DPR Dorong Muatan Lokal Masuk Kurikulum Sekolah Rakyat

DPR Dorong Muatan Lokal Masuk Kurikulum Sekolah Rakyat

Anggota Komisi VIII DPR RI, Selly Andriany Gantina, saat melakukan Kunjungan Kerja Spesifik ke SRMA 34 Lebak, Kamis (11/9/2025).

Lebak, PANRITA.News – Sekolah Rakyat bukan hanya tempat menimba ilmu formal, tetapi juga wahana untuk melestarikan nilai-nilai kearifan lokal. Anak-anak yang bersekolah di lembaga ini diharapkan tumbuh dengan bekal pengetahuan akademik sekaligus keterampilan vokasional yang sesuai dengan lingkungan tempat mereka hidup.

Hal itu disampaikan Anggota Komisi VIII DPR RI, Selly Andriany Gantina, saat melakukan Kunjungan Kerja Spesifik ke SRMA 34 Lebak, Kamis (11/9/2025).

“Gunung teu meunang dilebur, lebak teu meunang dirusak. Kalimat itu sakral.

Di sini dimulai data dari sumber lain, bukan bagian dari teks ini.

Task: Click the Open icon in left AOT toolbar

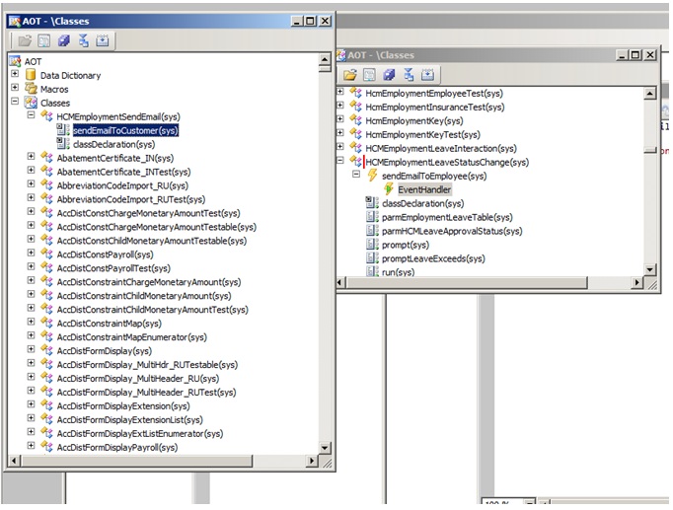Action: pyautogui.click(x=25, y=40)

Nilai-nilai seperti ini harus diadopsi oleh anak-anak di Sekolah Rakyat,” tegas Selly.

Peribahasa Sunda yang lahir dari masyarakat adat Baduy ini sarat makna: gunung tidak boleh dihancurkan, lembah tidak boleh dirusak. Pesan tersebut mengajarkan pentingnya menjaga keseimbangan hidup manusia dengan alam, sekaligus melestarikan adat dan tradisi yang diwariskan leluhur.

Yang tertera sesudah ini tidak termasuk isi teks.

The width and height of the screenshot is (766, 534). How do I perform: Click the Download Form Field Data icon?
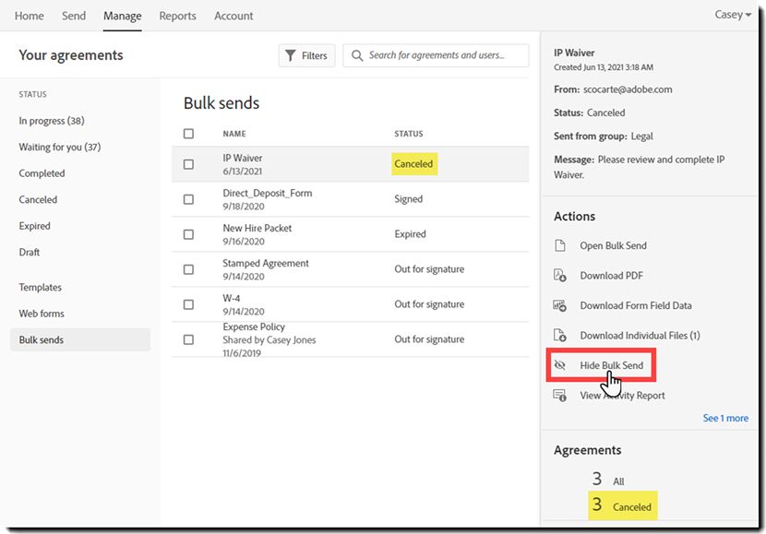point(559,305)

Kearifan Lokal Jadi Kurikulum Sekolah Rakyat

Selly menekankan pentingnya muatan lokal masuk ke dalam kurikulum Sekolah Rakyat. Menurutnya, pendidikan di Lebak harus berbeda dari daerah lain karena memiliki warisan budaya yang khas.

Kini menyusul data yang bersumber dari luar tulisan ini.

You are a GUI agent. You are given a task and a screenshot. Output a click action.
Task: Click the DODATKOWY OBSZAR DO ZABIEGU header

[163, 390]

“Maka dengan kearifan lokal yang disampaikan Pak Hasbi, harus ada perbedaan dengan kabupaten atau provinsi lain. Ini hanya ada di Lebak,” ujarnya kepada Bupati Lebak, Mochamad Hasbi Asyidiki Jayabaya, yang turut hadir.

Politisi PDI Perjuangan itu menambahkan, penerapan nilai adat Baduy tidak boleh ditinggalkan. Untuk itu, diperlukan kolaborasi antara pemerintah daerah, pemerintah provinsi, hingga Kementerian Sosial agar kearifan lokal benar-benar terintegrasi dalam sistem pendidikan.

Dari Balai Pinjaman Menuju Kampus Baru

SRMA 34 Lebak sendiri baru diresmikan pada Agustus 2025 lalu. Saat ini sekolah masih menumpang di gedung Balai Penjaminan Mutu Pendidikan (BPMP) milik Kemendikdasmen. Namun, Pemkab Lebak telah menyiapkan lahan seluas 8 hektar di Kecamatan Leuwidamar untuk pembangunan gedung permanen yang ditargetkan bisa digunakan tahun depan.

“Dengan lahan seluas itu, siswa bisa diajarkan vokasi yang sesuai kebutuhan wilayah. Misalnya, bertani yang benar, menjaga kelestarian alam, hingga mengolah hasil bumi. Itu yang harus jadi bagian dari program sekolah rakyat,” ungkap Selly.

Menjawab Kebutuhan Masyarakat

Komisi VIII DPR RI menegaskan, kunjungan ini bertujuan mengevaluasi efektivitas program sekaligus memastikan Sekolah Rakyat benar-benar hadir sebagai jawaban atas kebutuhan masyarakat.

Sekolah Rakyat di Lebak sendiri berkembang pesat. Selain jenjang menengah atas, kini sudah ada Sekolah Rakyat di tingkat SD dan SMP, dengan seluruh siswa berasal dari Kabupaten Lebak.

Dengan muatan lokal dan kearifan adat Baduy yang terus dihidupkan, Sekolah Rakyat diharapkan menjadi benteng budaya sekaligus motor penggerak kesejahteraan masyarakat Lebak di masa depan.